VENERDÌ 07 AGOSTO 2015, 000:05, IN TERRIS

ALL'INFERNO PER UN PANINO

CLAUDIA GENNARI
ALL'INFERNO PER UN PANINO
ALL'INFERNO PER UN PANINO
Un muro di persone, strette, stipate, che camminano in cerchio ciondolando, perché è l’unico movimento che possono compiere. Non è un incubo, tantomeno il contrappasso di un girone dantesco. Questo è un luogo reale in cui centinaia di uomini sono obbligati a vivere: si tratta delle carceri del Camerun. Scabbia, pene aggiuntive, fame, sete e detenzioni di anni per reati minimi. Ci si arriva in genere per piccoli furti come quello di una mela, di una barra di sapone o di due galline. È la quotidianità.

Il cortile per l’ora d’aria è di 20 metri per 15 nel carcere di Bafoussam, ed è condiviso da circa 350 persone tra bambini, adulti e anziani, senza distinzione. Ma questa non è un’eccezione, si stima infatti che nelle prigioni di questo Paese ci sia un sovraffollamento del 394%. Se già questo fa rabbrividire, i racconti della vita in questo posto lasciano senza fiato. All’interno delle strutture, infatti, non ci sono militari, questo spazio è un mondo a parte, con regole e capi che le fanno rispettare secondo una gerarchia ben precisa, dettata dall’unica legge che conoscono: quella del più forte. In ogni cella di 7 metri quadri, sono ospitati circa 50 detenuti, e c’è un capo, un vice e un vero e proprio sindaco che detta le regole, come ad esempio il costo di ogni posto letto. I pochi fortunati che possono permettersi di pagare occupano gli unici veri letti, mentre gli altri dormono sul pavimento.

Anche il cibo ha un costo, e non viene fornito dalla struttura carceraria se non un piatto di polenta di mais una volta al giorno, lasciando alla famiglia il compito di integrare il pasto: quando è lontana o troppo povera, il prigioniero rischia di morire di fame. Dato che questo avviene nella maggior parte dei casi, il detenuto per riuscire a sopravvivere ha solo due possibilità: la prima è quella di sottomettersi al volere del capo, diventando un suo “schiavo”, la seconda è quella di vendere l’unica cosa di cui sono in possesso, ovvero il loro corpo. Ovviamente per questa pratica sono più ambiti i ragazzini tra i 12 ai 16 anni, che vivono insieme agli altri detenuti. Proprio per questo molti sono entrati sani e sono usciti non sono traumatizzati, ma contagiati dalla piaga che affligge l’Africa, ovvero l’Hiv.

Emblematico è il caso di Foumbassau, un ragazzo di 15 anni fortemente ritardato a causa di una meningite celebrale avuta a 3 anni, che era stato utilizzato da una banda di rapinatori proprio perché incapace di opporsi e di corporatura piccola, per introdursi all’interno di una casa passando per una piccola fessura.

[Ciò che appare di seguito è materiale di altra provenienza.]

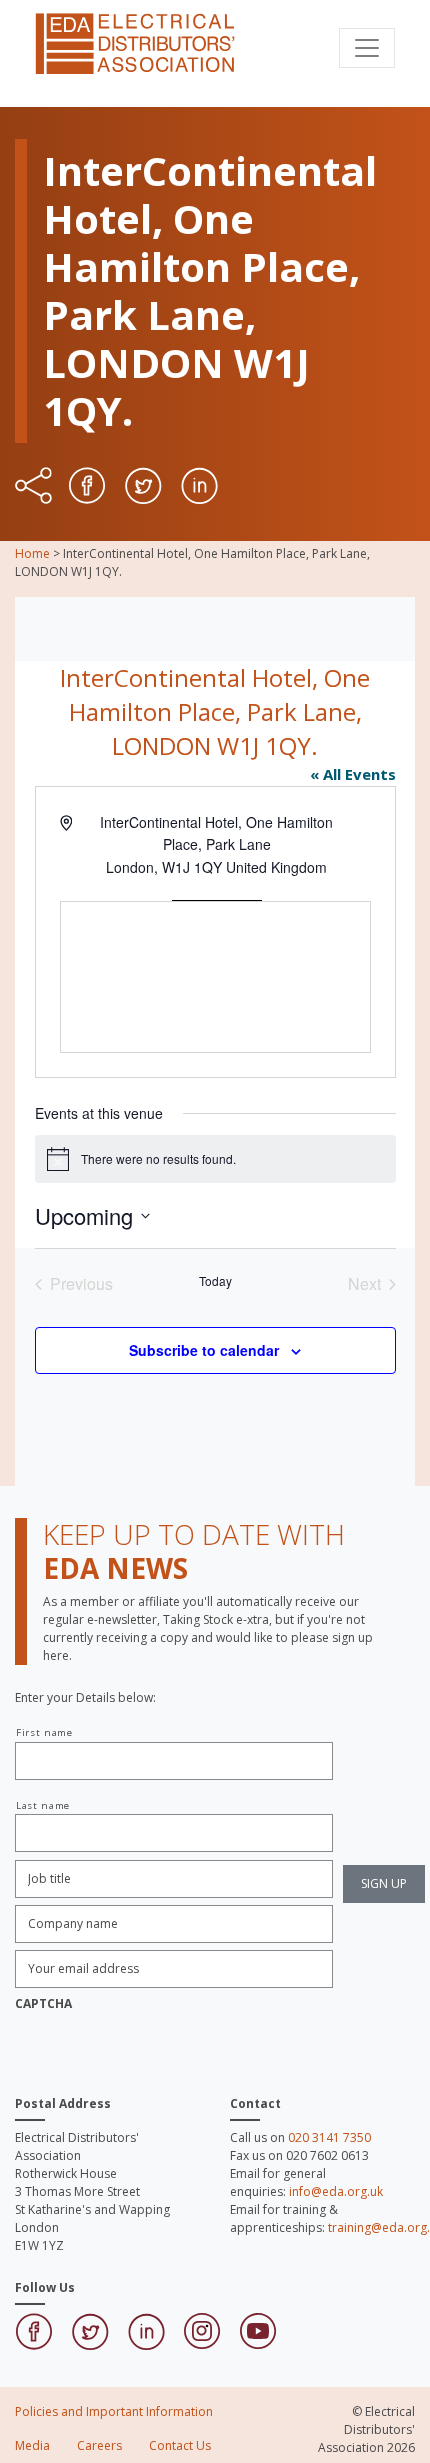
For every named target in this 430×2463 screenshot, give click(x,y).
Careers (99, 2445)
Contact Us (180, 2445)
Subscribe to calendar (204, 1350)
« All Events (353, 774)
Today (215, 1281)
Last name (43, 1805)
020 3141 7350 (329, 2137)
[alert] (215, 1159)
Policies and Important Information (114, 2411)
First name (44, 1732)
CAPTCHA (43, 2004)
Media (32, 2445)
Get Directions (217, 890)
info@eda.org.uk (336, 2191)
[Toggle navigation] (367, 48)
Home (32, 553)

Ovviamente all’arrivo della polizia è stato l’unico arrestato e ha trascorso più di due anni in carcere, mentre alcuni volontari dell’associazione Giovanni XXIII cercavano di far capire ai giudici che il suo ritardo mentale lo rendeva di fatto innocente.

Un altro caso è quello di Christelle, 36 anni, che era stata arrestata insieme ad altre cinque donne, con l’accusa di aver rubato un sacco di riso. A un anno di distanza, nessuno aveva verificato l’accusa o cercato testimoni, e il processo non era mai stato convocato. In questo caso è intervenuta la comunità di Sant’Egidio, che ha preso contatti con l’accusatore, ha stabilito un indennizzo di 20 euro, ottenendo la scarcerazione. Uno schiaffo alla dignità umana, in un mondo in cui l’occidente discute sul modo migliore di debellare la povertà assoluta.

La maggior parte delle persone all’interno del carcere, dunque, è lì per piccoli furti legati alla sopravvivenza, reati che in teoria prevedono pene molto lievi. Il problema è che l’attesa dei processi è tra i 3 e i 5 anni, quindi anche se rubi solo una un sacco di farina perché hai fame, passerai comunque tre anni recluso in questo inferno.